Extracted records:
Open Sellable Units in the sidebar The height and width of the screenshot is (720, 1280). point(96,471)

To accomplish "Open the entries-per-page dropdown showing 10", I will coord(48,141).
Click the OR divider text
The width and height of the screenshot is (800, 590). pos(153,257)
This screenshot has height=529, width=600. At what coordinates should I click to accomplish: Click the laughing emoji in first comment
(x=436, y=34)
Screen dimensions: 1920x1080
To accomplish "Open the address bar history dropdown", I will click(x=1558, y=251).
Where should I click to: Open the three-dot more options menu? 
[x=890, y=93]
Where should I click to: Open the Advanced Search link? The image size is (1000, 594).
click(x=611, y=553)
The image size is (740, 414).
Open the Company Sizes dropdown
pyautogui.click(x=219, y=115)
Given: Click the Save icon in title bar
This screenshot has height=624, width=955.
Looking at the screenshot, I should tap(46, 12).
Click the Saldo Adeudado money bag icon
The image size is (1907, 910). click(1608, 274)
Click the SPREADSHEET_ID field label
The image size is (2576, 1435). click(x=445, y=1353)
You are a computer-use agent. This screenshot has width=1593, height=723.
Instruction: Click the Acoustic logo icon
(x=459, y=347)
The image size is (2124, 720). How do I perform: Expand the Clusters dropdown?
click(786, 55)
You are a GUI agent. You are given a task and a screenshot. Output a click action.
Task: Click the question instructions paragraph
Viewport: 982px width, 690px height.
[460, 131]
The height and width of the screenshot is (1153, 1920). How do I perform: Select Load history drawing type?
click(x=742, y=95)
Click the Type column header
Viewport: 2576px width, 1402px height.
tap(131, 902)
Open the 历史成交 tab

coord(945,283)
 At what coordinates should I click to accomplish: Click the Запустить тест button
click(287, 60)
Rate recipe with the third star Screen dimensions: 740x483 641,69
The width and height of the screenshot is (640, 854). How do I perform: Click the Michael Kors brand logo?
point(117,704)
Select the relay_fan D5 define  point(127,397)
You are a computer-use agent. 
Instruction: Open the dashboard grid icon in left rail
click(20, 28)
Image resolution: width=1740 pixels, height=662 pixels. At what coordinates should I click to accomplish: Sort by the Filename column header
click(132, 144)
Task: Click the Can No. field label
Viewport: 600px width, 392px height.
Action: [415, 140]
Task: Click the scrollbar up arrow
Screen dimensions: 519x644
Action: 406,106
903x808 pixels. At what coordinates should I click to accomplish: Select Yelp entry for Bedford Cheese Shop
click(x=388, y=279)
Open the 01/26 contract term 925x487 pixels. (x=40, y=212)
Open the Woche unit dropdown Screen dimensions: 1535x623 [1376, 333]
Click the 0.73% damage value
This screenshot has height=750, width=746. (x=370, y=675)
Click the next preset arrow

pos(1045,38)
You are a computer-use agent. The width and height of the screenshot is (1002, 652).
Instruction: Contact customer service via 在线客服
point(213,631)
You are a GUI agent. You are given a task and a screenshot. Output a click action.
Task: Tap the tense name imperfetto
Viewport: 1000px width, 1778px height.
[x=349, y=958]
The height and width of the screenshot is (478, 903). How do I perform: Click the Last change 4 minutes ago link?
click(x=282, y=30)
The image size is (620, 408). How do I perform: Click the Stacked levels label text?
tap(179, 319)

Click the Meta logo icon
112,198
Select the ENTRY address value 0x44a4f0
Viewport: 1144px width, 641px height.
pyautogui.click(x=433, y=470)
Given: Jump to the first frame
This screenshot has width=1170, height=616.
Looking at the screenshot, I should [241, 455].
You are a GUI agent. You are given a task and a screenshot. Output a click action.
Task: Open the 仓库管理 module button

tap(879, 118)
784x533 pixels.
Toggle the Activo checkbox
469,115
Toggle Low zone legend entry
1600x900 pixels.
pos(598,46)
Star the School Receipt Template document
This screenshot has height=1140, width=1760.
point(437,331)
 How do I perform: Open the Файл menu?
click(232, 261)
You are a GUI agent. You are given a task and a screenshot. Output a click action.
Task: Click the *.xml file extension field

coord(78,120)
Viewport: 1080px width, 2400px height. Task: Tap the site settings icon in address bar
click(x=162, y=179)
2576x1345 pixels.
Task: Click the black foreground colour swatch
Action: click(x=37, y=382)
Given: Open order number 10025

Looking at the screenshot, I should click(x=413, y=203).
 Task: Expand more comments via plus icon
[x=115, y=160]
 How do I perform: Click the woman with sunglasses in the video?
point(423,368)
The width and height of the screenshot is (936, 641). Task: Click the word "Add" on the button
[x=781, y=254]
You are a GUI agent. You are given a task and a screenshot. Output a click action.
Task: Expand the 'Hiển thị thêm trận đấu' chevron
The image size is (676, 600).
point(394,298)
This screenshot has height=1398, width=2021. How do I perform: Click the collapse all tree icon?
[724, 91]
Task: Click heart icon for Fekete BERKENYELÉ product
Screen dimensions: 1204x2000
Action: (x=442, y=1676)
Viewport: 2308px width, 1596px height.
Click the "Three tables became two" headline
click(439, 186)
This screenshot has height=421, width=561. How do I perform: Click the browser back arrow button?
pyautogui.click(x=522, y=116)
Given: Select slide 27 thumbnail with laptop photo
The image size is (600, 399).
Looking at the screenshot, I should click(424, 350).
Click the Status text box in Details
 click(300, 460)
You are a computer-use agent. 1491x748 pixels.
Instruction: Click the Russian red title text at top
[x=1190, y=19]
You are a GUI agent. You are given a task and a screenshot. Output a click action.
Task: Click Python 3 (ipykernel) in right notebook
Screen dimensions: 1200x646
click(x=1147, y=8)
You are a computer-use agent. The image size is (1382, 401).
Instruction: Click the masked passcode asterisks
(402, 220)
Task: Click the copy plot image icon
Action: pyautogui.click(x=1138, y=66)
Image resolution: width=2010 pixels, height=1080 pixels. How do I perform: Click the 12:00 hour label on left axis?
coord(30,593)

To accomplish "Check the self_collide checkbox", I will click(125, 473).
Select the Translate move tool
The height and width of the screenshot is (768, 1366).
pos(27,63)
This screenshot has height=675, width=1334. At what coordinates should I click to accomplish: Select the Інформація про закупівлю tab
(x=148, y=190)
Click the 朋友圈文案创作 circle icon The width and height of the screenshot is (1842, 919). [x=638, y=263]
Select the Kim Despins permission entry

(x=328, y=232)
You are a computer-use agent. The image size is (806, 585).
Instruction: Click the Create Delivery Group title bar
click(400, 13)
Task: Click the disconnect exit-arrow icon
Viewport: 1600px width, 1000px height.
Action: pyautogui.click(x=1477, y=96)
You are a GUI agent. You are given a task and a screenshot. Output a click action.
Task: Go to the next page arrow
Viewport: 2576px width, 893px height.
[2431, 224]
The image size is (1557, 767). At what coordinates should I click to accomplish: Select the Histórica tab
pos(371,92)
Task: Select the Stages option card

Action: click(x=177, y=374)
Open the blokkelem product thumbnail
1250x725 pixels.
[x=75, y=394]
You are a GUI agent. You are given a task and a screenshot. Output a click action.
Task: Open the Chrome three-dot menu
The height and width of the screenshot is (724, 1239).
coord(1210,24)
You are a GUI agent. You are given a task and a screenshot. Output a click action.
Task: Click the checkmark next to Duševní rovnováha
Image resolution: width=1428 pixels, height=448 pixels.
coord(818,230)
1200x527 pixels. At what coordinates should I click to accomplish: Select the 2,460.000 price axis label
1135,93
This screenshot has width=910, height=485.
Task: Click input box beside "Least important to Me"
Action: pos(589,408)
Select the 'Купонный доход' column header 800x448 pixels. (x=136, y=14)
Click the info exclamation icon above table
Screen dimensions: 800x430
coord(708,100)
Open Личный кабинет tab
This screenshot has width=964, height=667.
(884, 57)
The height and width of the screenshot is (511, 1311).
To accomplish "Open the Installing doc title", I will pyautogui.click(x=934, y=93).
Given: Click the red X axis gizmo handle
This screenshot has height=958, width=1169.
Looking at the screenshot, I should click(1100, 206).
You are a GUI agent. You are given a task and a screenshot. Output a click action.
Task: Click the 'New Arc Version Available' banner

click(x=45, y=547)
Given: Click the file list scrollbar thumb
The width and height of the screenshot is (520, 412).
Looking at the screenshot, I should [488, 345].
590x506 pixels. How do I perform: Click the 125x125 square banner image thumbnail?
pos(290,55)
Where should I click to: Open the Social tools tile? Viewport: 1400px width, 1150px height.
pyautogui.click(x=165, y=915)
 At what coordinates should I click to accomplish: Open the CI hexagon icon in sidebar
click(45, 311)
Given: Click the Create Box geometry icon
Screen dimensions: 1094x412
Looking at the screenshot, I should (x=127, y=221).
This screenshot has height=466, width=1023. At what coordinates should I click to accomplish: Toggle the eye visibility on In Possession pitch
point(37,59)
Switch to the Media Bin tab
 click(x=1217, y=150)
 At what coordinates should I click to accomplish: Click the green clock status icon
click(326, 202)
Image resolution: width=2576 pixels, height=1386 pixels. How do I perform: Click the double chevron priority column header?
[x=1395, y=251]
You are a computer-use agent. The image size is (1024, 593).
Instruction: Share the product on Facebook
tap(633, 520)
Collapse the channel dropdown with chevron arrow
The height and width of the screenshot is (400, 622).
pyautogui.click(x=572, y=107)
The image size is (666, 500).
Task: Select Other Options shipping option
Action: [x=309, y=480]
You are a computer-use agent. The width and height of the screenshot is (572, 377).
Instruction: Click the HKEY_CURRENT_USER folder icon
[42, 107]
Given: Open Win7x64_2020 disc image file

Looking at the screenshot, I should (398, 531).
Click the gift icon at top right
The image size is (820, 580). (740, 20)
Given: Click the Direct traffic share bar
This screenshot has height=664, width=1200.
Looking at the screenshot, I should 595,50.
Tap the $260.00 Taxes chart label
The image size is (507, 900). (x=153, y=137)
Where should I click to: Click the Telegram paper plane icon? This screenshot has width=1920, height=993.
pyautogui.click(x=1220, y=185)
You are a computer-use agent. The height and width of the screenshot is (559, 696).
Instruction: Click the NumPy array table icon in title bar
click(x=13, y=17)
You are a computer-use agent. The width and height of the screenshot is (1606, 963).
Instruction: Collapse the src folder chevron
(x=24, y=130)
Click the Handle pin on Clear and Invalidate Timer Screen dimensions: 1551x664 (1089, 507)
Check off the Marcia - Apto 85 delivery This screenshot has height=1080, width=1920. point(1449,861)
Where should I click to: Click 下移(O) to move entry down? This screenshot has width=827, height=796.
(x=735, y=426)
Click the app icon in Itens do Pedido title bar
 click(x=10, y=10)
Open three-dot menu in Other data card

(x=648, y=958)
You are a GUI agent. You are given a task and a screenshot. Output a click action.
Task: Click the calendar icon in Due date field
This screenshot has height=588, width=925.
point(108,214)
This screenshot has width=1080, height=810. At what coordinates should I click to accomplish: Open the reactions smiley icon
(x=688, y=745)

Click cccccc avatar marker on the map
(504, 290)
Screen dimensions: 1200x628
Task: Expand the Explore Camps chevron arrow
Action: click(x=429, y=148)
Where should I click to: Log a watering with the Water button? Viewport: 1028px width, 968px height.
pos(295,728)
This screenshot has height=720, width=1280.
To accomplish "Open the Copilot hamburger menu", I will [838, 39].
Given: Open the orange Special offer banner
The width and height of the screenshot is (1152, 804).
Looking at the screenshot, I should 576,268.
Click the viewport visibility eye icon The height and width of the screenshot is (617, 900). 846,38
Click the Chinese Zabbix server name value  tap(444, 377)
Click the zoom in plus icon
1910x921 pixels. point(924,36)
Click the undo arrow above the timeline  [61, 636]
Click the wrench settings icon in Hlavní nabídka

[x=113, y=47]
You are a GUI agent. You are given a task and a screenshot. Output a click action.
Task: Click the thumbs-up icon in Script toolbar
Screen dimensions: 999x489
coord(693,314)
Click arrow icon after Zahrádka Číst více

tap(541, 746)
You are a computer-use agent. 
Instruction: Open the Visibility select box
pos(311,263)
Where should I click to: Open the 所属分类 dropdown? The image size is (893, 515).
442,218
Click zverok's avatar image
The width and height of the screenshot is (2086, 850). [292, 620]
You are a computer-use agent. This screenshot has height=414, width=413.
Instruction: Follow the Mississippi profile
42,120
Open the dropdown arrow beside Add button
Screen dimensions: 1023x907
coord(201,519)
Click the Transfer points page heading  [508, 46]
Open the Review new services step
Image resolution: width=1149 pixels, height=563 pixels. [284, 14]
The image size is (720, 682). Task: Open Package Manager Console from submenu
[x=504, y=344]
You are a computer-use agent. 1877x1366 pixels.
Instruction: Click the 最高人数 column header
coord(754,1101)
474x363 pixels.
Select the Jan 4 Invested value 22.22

# Stated problem
List every line of the data above that contains the string "text". Matching is case-sensitive.

# Solution to this exercise
Click the OR divider text
The image size is (620, 408). How do I perform: Click the Stacked levels label text?
Click the Status text box in Details
Instruction: Click the Russian red title text at top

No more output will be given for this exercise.